A 2020 federal lawsuit filed against Jackson Township, N.J., which cites “widespread animus toward the Orthodox community,” calls Citizens United to Protect Our Neighborhoods “a group purportedly against development and espousing antisemitic views.”

“In August 2019, three Township officials, ZBA chairman Sheldon Hofstein, ZBA member Joseph Sullivan, and Planning Board member Richard Egan resigned after reports and videos surfaced documenting their attendance at and participation in a CUPON meeting,” the Justice Department noted in the lawsuit. (ZBA refers to Jackson’s Zoning Board of Appeals.)

“These are hate groups,” Krakowski told JNS. “There is no real environmental problem here of any kind—in fact, there are several other local cemeteries immediately adjacent to the proposed cemetery that these ‘critics’ have no problem with. What’s really going on here? The problem isn’t the environment. It’s the Jews.”

Tzvi Waldman, a community activist who lives down the road from the new mikvah and the cemetery, told JNS that Rockland County only has one public mikvah for use during the week and several “satellite” ones for use on Shabbat. Due to public demand, particularly as the Orthodox community in the area grew, another was needed.

Behind Har Shalom Cemetery, located on Hillside Avenue in Airmont, N.Y., are Gates of Zion and Ascension Cemeteries—the ones that Krakowski noted aren’t being said to poison wells—and behind that is a “huge, empty forestry area,” according to Waldman.

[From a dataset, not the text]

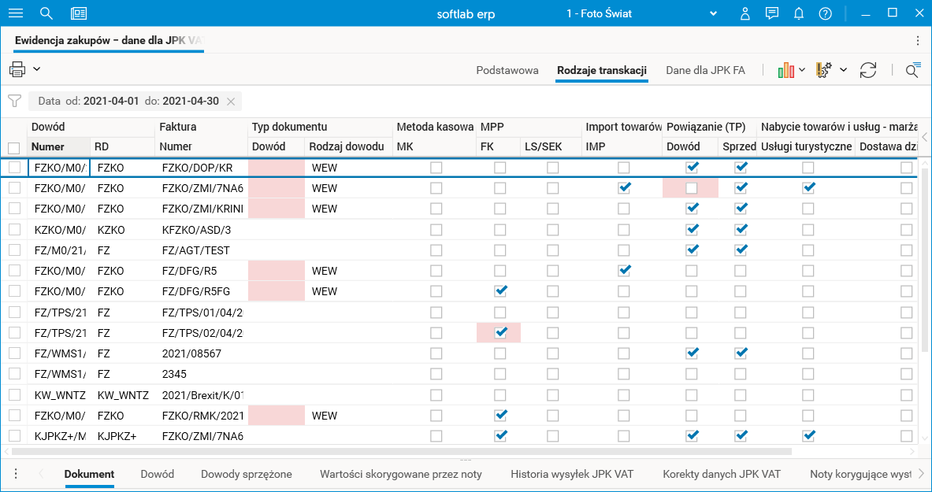
Task: Remove the date filter with its X
Action: pos(231,102)
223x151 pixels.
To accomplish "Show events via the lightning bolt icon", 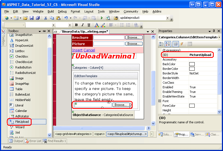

A road that connects that area to other parts of Rockland County was closed and remains closed to traffic. “It cuts off access to the mikvah from a huge, huge area,” Waldman told JNS. “A literally eight-minute drive would turn into a 20-minute drive. I’ve been actively trying to get them to do something about it.”

He’s been talking to county and other local officials and is optimistic.

“This is an issue that could be worked out if various government officials come together and have an honest conversion,” Waldman told JNS. “I’m really hopeful that conversation can happen so it can be resolved.”

He thinks that certain people in the neighborhood were involved in a bridge, on the same road, being closed and in trying to block the mikvah and Jewish cemetery.

“They’re using bureaucracy to delay the opening,” he said, of the closed road. “It doesn’t matter to me what the reason was for it to be closed. At this point, it needs to be resolved,” he said. “It’s something that is essential for us, and the road gets closed. We have to wonder why.”

Asked about the Times’ reporting on Jews in the context of poisoning wells, Waldman said that “history repeats itself. It’s shocking today, where we have access to so much information to research. People fall into the same traps and the same nonsense.”

NEW YORK, NY – APRIL 29: People walk past the front of the New York Times building on April 29, 2023, in New York City. (Photo by GARY HERSHORN/Getty Images) 

Krakowski sees the Times story as part of a broader pattern of reporting that is critical of Orthodox Jews, particularly its reporting on Chassidic education.

“This isn’t the first time the Times has demonstrated extreme anti-Orthodox bigotry and bias,” he told JNS.

When Jew-hatred appears in the newspaper, it could give rise to people attacking Jews, he said. “Words have consequences. It’s something that our leaders have to realize.”